Her Story
About Margie
I was a theater major in undergraduate and graduate school, and like all aspiring young big bubbly-eyed actresses, I thought that I wanted to participate on stage. As I got into graduate school, I found that my love shifted to costume design, so I spent some time as a costume designer for theater companies and dance companies. I had a family, and the theater schedule was a little overwhelming for me with a young family, a new husband, and later on, 2 kids. I just became interested in what other roles were available in the arts and accidentally applied for a position with the City of Dallas in their Office of Arts and Culture doing community development work. I was very young, and so that meant I had a chance to travel around the city and just support artists in their production and getting funding, primarily. I just became more and more interested and concerned about how artists were able to access public dollars, tax dollars, grants, and found that to be a lane that I wanted to stay in. That was somewhere around 1980, 3 or 4, and I just have proceeded down that pathway all these years. This is the intersection of politics and creativity, and it's my life's work. It is what I choose to do.
Her Interview
Ten minutes with Margie
01What do you attribute your success to?
I think it's stubbornness. I stay in this work because it can change every day or every year - politicians change, sometimes the rules change, and sometimes there are unintentional consequences if you just say, oh, well, I just can't do this anymore. But it's my life's work. It is what I choose to do. So I try to stay focused on what I can accomplish and understand that there are some things that I can't change, but I believe it's stubbornness that I'm just not gonna let the system win. Because we're talking about people, and their aspirations, and their histories. So I just can't give up on that. That's what makes us humane, I guess - our culture and our values.
02What advice would you give to young women entering your industry?
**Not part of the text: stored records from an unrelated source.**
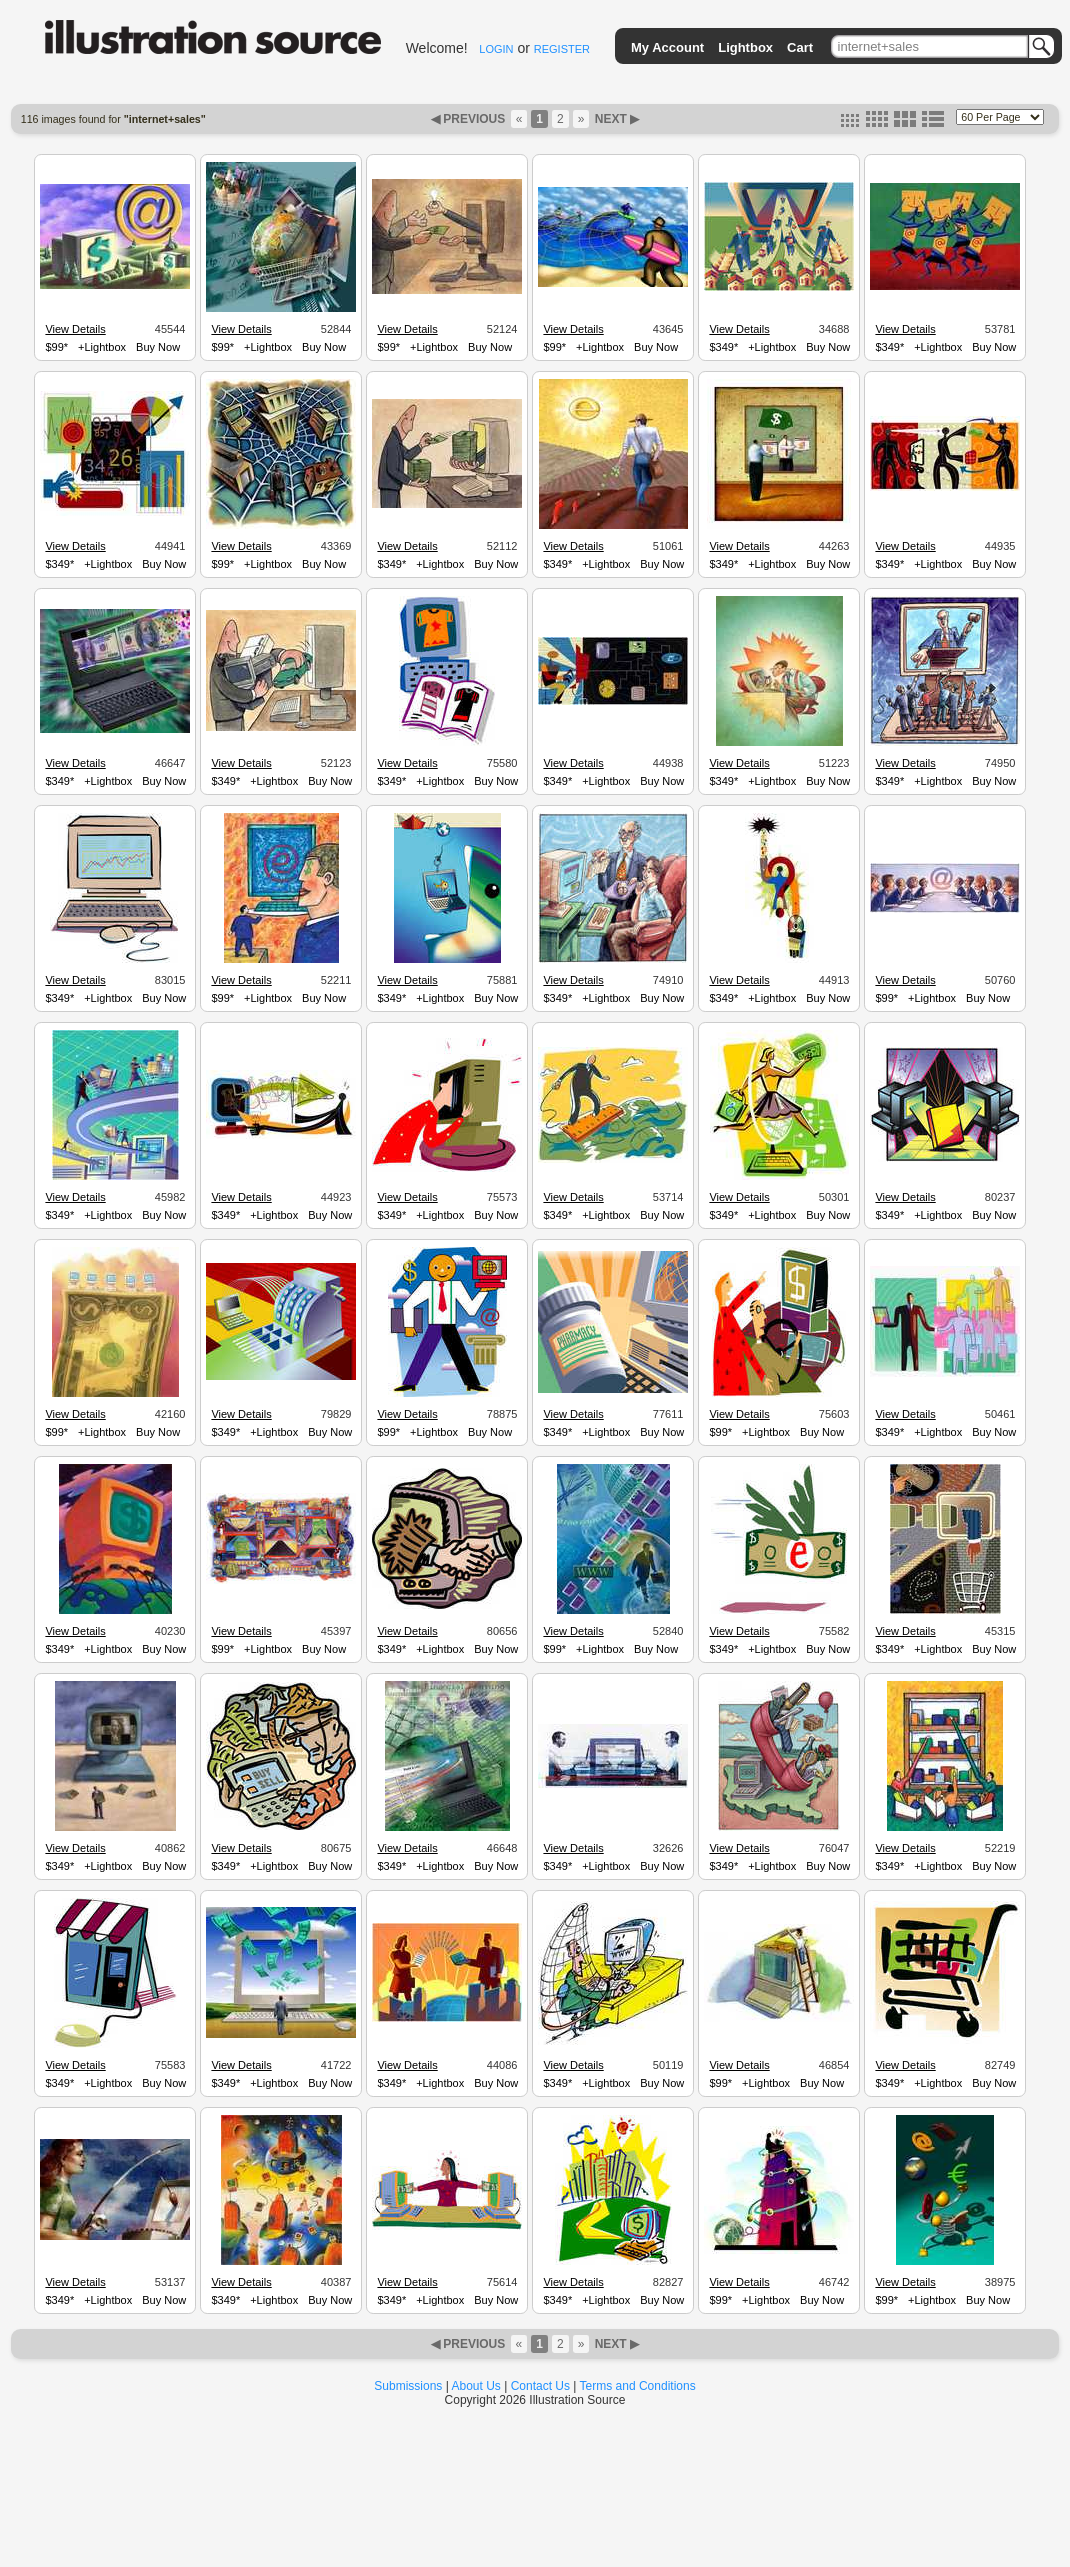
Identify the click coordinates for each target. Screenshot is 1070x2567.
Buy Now (158, 347)
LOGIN (496, 49)
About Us (476, 2386)
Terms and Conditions (638, 2386)
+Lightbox (102, 347)
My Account (667, 47)
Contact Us (540, 2386)
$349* (723, 347)
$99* (56, 347)
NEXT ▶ (615, 119)
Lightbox (745, 47)
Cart (800, 47)
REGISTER (562, 49)
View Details (75, 329)
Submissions (408, 2386)
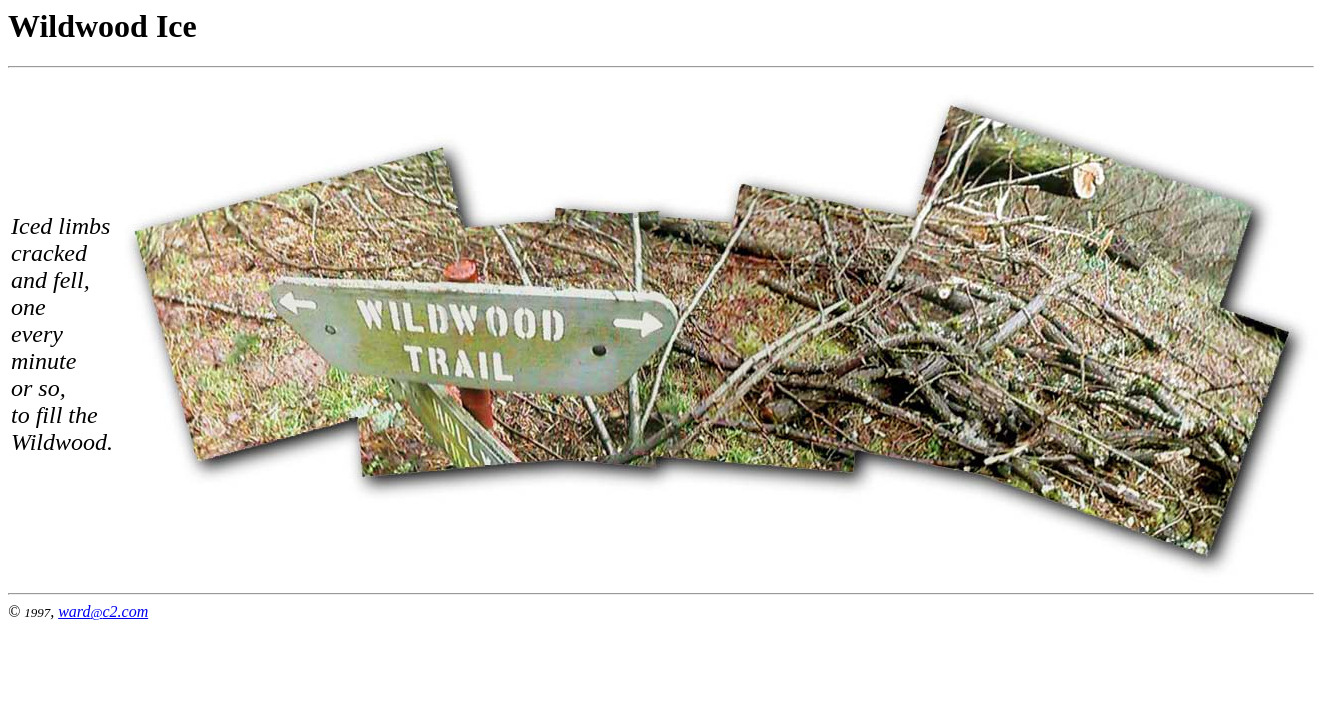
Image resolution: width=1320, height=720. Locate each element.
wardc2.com (103, 611)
I would say frustration is not an option. There will be lots of challenges because it is potentially a very frustrating process, so just be prepared that there will be a barrier everywhere you turn. But this work is very important to artists, especially female artists, artists in rural communities, small towns, artists where they are seen as adjunct to civic life. They have to be determined, I think, to understand the rules of the game, to understand what the guardrails are, and to be very sincere about understanding process. Understand that a process exists, and that it is affected by men, largely - which is not a negative, it's just a reality. And so they have to keep their emotions under control.